Buy the Joker soundtrack from the Movie Music UK Store

Track Listing:

  • Hoyt’s Office (1:25)
  • Defeated Clown (2:39)
  • Following Sophie (1:33)
  • Penny in the Hospital (1:18)
  • Young Penny (2:02)
  • Meeting Bruce Wayne (4:36)
  • Hiding in the Fridge (1:23)
  • A Bad Comedian (1:28)
  • Arthur Comes to Sophie (1:39)
  • Looking for Answers (0:51)
  • Penny Taken to the Hospital (1:49)
  • Subway (3:34)
  • Bathroom Dance (2:08)
  • Learning How to Act Normal (1:18)
  • Confession (1:29)
  • Escape from the Train (2:31)
  • Call Me Joker (4:49)

Running Time: 36 minutes 33 seconds

Watertower Music (2019)

Music composed by Hildur Guðnadóttir. Conducted by Jeff Atmajian. Orchestrations by Jeff Atmajian, Andrew Kinney, Philip Klein and Carl Rydlund. Recorded and mixed by Alex Vengeur, Simon Goff, Antonio Pulli, Jason Schimmel and Daniel Kresco. Edited by Jason Ruder. Album produced by Hildur Guðnadóttir and Sam Slater.

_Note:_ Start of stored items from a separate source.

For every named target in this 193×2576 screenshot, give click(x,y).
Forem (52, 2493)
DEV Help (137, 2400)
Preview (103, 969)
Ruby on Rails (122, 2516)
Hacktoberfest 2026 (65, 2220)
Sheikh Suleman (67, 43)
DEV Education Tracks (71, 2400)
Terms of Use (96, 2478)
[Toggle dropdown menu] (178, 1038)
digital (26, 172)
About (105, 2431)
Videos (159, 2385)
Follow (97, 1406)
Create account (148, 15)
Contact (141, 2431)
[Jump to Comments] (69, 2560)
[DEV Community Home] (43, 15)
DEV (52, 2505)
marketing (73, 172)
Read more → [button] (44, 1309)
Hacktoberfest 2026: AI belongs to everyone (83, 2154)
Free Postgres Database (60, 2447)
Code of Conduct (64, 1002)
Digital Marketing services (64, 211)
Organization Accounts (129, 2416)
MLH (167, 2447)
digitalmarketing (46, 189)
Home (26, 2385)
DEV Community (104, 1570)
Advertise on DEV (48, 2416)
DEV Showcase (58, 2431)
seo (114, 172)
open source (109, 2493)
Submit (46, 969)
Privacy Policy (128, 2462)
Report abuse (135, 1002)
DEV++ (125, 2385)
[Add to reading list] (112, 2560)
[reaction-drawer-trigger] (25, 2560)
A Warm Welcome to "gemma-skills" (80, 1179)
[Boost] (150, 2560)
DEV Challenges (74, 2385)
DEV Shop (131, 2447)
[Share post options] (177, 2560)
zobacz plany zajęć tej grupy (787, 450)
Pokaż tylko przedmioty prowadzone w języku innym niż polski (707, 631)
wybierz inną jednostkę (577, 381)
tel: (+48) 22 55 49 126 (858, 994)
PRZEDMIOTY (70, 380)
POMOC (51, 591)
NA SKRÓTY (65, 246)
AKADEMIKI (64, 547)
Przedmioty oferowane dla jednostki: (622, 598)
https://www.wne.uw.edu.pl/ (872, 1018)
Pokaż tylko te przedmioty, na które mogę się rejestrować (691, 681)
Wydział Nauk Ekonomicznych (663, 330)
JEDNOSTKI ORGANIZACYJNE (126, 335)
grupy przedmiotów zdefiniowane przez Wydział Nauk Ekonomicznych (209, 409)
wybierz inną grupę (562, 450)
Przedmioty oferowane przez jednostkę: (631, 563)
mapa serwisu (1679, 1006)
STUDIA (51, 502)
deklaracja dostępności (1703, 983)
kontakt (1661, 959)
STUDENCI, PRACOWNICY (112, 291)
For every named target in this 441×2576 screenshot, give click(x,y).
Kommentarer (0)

  1. October 13, 2019 at 6:48 am

    Fantastic review John and very fair considering your thoughts on her score to Chernobyl. I saw the movie yesterday and concur with your thought. I was blown away by the score and disturbed by the film….which, of course, we are supposed to be. I look forward to her future scores.

  2. Jakub
    October 15, 2019 at 2:07 am

    Any thouhgts on CDR presentation?

    • Marco Ludema
      October 21, 2019 at 6:33 am

      Yeah, I’ve actually been wondering, what’s the exact difference between CD and CDR?